A new British study finds that 100 percent of student nurses surveyed observed lapses in infection prevention and control practices during their clinical placements,
The new study published in the American Journal of Infection Control notes that “Infection prevention and control (IPC) education is a fundamental component of the nursing curriculum, but little is understood about nursing students’ experience of IPC in the clinical setting when they are learning by observing qualified practitioners.”
The study was conducted by researchers at Cardiff University and City University, London by way of an anonymous online survey among nursing students in the United Kingdom. Researchers were attempting to identifying how often nurses witnessed a range of possible lapses in IPC during clinical practicums.
During the 19-question survey, all 488 students said they witnessed at least one instance of non-compliance.
According to survey takers, the biggest issue and most frequently witnessed issue was improper hand hygiene. Seventy-five percent of respondents said they witnessed healthcare workers who failed to clean their hands between patients. Sixty percent saw healthcare workers wearing nail polish or nail extensions.
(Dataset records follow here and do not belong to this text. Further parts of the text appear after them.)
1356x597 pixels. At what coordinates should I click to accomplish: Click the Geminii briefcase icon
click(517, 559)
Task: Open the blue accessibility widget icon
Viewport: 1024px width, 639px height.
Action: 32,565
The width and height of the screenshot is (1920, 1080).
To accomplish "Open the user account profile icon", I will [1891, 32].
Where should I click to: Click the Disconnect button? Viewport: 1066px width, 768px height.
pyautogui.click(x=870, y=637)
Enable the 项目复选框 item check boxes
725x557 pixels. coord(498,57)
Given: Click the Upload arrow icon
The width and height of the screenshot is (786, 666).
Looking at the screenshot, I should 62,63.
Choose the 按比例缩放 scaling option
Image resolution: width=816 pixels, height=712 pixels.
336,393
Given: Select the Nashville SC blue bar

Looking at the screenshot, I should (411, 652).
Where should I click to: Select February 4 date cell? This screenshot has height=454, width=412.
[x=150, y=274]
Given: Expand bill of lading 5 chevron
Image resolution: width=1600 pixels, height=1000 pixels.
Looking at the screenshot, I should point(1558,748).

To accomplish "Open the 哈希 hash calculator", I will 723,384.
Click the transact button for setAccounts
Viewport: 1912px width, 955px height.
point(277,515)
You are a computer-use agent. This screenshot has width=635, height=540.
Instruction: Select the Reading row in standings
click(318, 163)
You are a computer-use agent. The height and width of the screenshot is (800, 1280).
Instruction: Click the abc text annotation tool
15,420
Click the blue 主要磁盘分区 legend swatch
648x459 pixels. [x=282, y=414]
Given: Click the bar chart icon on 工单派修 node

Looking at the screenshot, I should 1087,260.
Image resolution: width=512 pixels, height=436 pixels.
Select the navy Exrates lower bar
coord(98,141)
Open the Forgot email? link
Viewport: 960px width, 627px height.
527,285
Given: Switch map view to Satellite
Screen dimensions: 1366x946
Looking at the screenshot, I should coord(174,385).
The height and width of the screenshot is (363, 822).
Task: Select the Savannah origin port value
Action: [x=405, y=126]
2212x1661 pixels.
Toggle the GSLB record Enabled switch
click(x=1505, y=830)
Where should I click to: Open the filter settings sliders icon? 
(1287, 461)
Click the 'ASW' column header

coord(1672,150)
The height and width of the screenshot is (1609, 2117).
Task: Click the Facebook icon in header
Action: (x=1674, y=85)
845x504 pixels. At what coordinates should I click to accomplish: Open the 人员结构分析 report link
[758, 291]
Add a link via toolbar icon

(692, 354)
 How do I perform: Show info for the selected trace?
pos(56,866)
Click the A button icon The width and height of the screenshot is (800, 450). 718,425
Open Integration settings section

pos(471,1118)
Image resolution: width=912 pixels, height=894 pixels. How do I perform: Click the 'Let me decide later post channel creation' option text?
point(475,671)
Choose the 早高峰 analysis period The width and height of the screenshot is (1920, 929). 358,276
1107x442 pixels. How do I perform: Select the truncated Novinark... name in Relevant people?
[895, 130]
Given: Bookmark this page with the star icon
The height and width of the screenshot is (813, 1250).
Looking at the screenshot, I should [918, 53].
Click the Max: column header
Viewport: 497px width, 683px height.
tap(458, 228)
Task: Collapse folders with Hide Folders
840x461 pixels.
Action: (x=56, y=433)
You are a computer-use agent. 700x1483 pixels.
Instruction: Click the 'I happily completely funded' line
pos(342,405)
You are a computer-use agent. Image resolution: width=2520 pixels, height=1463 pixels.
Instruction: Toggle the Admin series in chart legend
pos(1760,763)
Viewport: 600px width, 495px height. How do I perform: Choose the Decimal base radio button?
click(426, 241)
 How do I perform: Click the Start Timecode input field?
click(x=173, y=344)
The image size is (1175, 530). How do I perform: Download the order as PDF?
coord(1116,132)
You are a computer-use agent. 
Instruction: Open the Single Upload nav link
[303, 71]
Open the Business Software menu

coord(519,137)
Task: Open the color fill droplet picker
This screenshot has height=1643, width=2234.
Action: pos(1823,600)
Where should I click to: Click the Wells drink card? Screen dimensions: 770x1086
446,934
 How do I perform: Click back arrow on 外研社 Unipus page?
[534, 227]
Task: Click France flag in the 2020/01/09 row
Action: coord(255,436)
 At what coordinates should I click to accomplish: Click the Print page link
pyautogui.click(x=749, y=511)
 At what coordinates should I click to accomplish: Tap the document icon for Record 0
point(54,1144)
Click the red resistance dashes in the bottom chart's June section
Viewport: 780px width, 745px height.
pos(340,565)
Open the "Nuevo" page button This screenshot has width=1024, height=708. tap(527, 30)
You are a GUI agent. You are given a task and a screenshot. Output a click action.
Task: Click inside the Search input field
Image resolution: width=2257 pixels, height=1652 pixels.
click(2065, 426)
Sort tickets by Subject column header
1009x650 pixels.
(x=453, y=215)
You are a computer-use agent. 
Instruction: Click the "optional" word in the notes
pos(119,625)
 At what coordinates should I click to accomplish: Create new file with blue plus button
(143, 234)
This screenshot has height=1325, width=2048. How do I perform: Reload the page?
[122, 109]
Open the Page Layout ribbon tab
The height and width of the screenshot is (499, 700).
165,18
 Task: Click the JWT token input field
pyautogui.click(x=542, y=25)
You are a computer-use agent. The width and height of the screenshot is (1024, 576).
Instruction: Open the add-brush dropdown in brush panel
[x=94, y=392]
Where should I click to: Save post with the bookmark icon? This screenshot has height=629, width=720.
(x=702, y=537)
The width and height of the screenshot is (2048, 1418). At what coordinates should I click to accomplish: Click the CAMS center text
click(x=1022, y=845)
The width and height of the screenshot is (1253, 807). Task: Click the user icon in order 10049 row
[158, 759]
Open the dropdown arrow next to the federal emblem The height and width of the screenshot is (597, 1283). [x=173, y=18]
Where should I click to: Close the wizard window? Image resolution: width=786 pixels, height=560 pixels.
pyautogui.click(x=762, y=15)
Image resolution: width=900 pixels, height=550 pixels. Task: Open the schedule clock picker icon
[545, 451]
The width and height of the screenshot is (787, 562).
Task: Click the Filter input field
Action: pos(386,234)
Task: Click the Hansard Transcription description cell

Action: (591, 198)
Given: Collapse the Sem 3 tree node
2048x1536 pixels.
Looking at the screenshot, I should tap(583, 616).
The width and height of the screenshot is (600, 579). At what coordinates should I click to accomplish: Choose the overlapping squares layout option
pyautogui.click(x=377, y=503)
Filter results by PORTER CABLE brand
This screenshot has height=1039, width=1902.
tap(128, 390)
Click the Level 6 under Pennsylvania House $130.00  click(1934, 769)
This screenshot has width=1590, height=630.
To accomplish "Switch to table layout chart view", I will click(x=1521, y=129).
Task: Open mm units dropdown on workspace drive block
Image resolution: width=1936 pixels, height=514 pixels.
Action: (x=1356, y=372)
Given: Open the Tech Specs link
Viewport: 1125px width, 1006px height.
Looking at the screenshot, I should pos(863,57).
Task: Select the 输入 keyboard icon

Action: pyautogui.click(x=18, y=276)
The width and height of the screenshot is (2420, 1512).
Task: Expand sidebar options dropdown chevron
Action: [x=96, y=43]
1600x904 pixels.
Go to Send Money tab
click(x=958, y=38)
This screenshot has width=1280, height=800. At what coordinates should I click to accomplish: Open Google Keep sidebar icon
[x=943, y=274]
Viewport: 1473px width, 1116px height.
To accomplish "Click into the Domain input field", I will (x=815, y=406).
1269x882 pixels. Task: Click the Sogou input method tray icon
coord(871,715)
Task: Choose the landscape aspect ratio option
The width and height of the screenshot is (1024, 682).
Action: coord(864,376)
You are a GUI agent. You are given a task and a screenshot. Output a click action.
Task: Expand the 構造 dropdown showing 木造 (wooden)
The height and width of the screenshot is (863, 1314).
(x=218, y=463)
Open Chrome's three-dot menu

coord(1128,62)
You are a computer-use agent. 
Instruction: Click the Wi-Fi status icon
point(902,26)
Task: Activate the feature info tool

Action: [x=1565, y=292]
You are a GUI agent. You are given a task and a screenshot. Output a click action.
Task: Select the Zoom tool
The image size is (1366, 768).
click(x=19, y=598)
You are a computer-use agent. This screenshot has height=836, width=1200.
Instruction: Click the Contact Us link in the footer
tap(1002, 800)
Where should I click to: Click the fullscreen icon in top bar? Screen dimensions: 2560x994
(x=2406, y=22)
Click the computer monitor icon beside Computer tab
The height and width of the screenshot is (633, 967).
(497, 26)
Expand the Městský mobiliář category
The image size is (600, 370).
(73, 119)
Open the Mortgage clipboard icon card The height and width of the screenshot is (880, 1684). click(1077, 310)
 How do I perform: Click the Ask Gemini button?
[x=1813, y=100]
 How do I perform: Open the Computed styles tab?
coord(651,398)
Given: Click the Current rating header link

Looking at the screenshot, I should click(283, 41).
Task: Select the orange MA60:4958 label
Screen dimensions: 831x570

Other issues included “failure to comply with isolation precautions, inadequate cleaning of the patient environment, not changing personal protective clothing between patients, and poor handling of sharp instruments.”
The nursing students said most violations were witnessed at the physician level, especially in terms of hand hygiene, handling and disposal of sharp instruments, and failure to use sterile techniques during insertion of medical devices.
Regardless of occupation within the hospital setting all workers were accused of touching the face, biting nails, and scratching during patient care.
According to the study’s authors:
“Overall, the findings support the conclusions of earlier researchers who explored experiences of IPC in the clinical setting. Qualified staff provided poor role models for student nurses. The findings of this study indicate the need for better role models for student nurses.”